При слове «шпион» Митрофан испугался так, что от страха перестал материться. Он перешел на «вы», вежливо попросил Леню больше не звонить и повесил трубку. Леня попытался сделать еще несколько звонков своим новым московским друзьям, но это приводило к такому же результату.
– Ненадолго, взаймы! – взывал Леня. – Я вышлю, как только вернусь домой!
При упоминании о деньгах друзья грустнели и заводили разговор о живописи или драматическом искусстве. Когда Леня жаловался им, что его подозревают в шпионаже, они пугались и спешили закончить разговор. Потом друзья вообще перестали отвечать на Ленины звонки. Видимо, разошелся слух об их знакомом придурковатом американце, который оказался шпионом и при этом у всех вымогает деньги.

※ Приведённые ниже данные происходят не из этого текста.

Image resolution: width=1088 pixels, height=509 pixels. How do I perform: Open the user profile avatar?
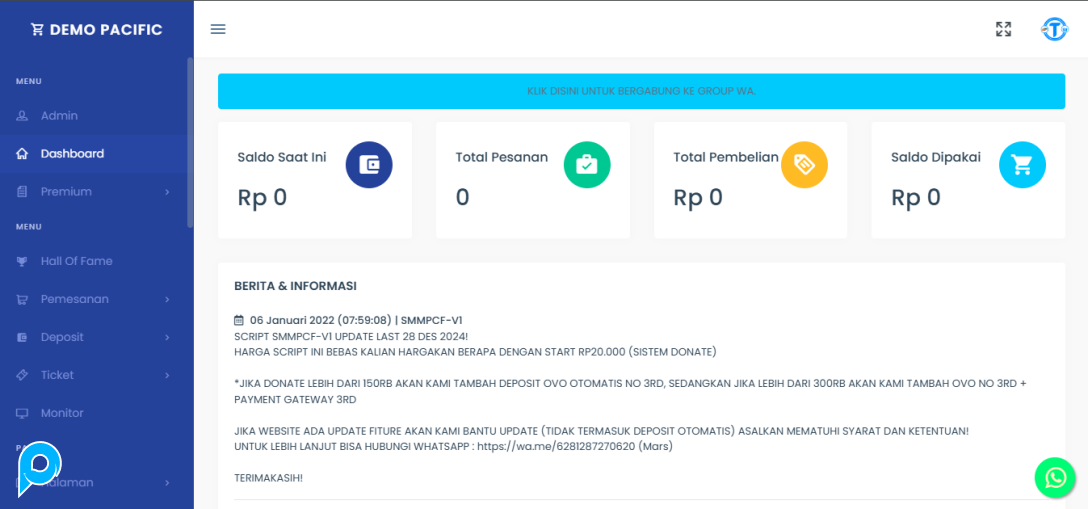pyautogui.click(x=1054, y=29)
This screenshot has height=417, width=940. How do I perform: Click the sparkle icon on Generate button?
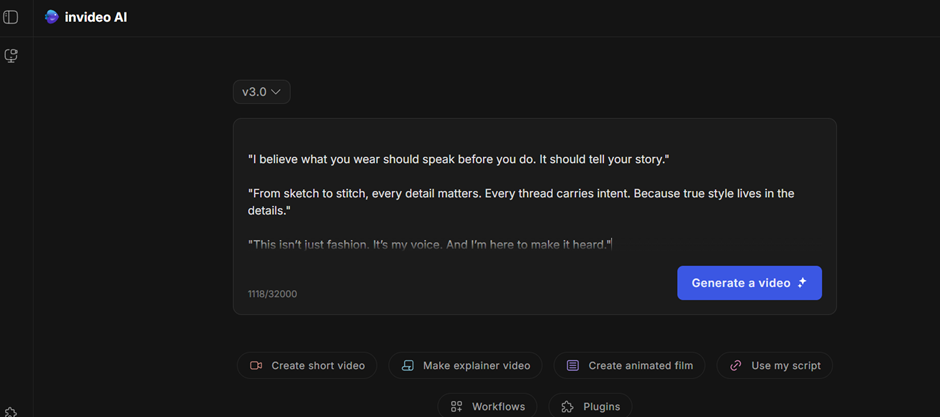click(802, 283)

Леня остался в вакууме, если не считать двух милиционеров. Но и тем надоело воспитывать Леню; они занялись своими делами и перестали обращать на него внимание. Мучительно потекло время и тянулось до тех пор, пока в Нью-Йорке не наступило утро, и Леня смог, наконец, позвонить маме.

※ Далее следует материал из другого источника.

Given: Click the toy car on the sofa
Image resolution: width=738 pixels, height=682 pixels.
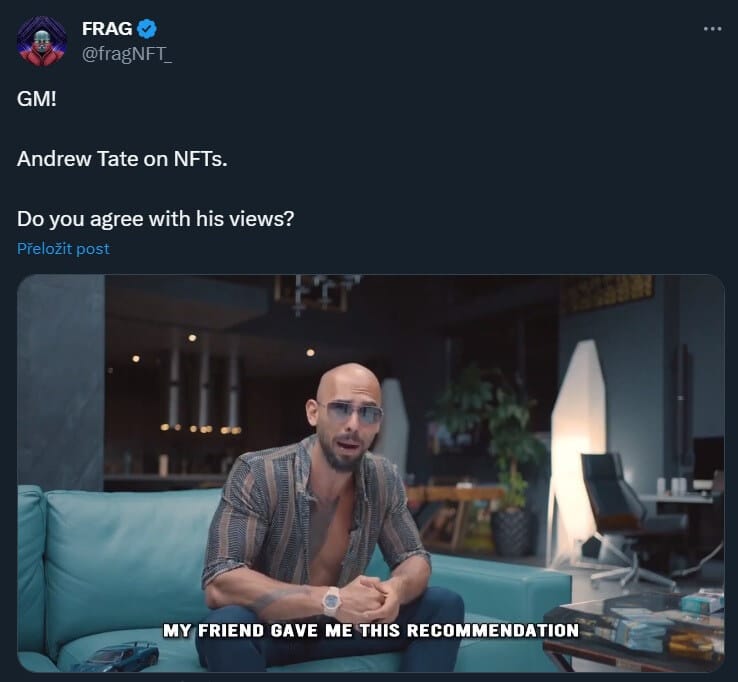Looking at the screenshot, I should point(115,656).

Узнав о Лениных приключениях, мама впала в истерику и немедленно задействовала своего политически влиятельного супруга. Супруг позвонил всем своим политически влиятельным знакомым. В результате пошел звонок из Госдепартамента США в американское посольство в Москве, а оттуда – далее, по должным российским каналам. Но к тому времени в Москве кончился рабочий день, должные каналы перестали отвечать на звонки, и бедный Леня застрял в отделении милиции до утра.
Не будем пытаться передать состояние нашего несчастного героя в течение этой жуткой ночи или описывать обстановку, в которой он провел эту ночь. Вы, мой дорогой искушенный читатель, даже если сами никогда не проводили ночь в московском отделении милиции, наверняка можете себе эту обстановку представить, и, стало быть, незачем зря тратить ваше время.

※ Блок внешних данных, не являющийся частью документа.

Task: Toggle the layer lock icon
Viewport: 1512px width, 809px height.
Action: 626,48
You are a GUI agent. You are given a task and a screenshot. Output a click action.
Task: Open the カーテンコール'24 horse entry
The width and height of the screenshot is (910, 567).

Утром вернулись на работу два знакомых Лене милиционера. Они поинтересовались, раздобыл ли их подопечный деньги на штраф, и снова занялись своими делами. И бедный Леня понял, что его песенка спета, и что он уже никогда отсюда не выйдет, и что пора подводить итоги своей глупой, непродолжительной жизни.
Но я должен успокоить вас, дорогой читатель. Не в моих правилах заканчивать рассказ на такой трагической ноте и тем портить вам настроение. Ленины мучения продолжались до тех пор, пока в отделении милиции не раздался спасительный телефонный звонок. Этот звонок завершил целую эстафету звонков, которая началась накануне вечером в американском посольстве и пронеслась по Москве через несколько важных правительственных организаций, отвлекая важных людей от их важных дел. Никто из этих важных людей не мог понять, почему их важных абонентов интересует какой-то совершенно неприметный американский турист, и они поспешили от этого ничтожного туриста избавиться.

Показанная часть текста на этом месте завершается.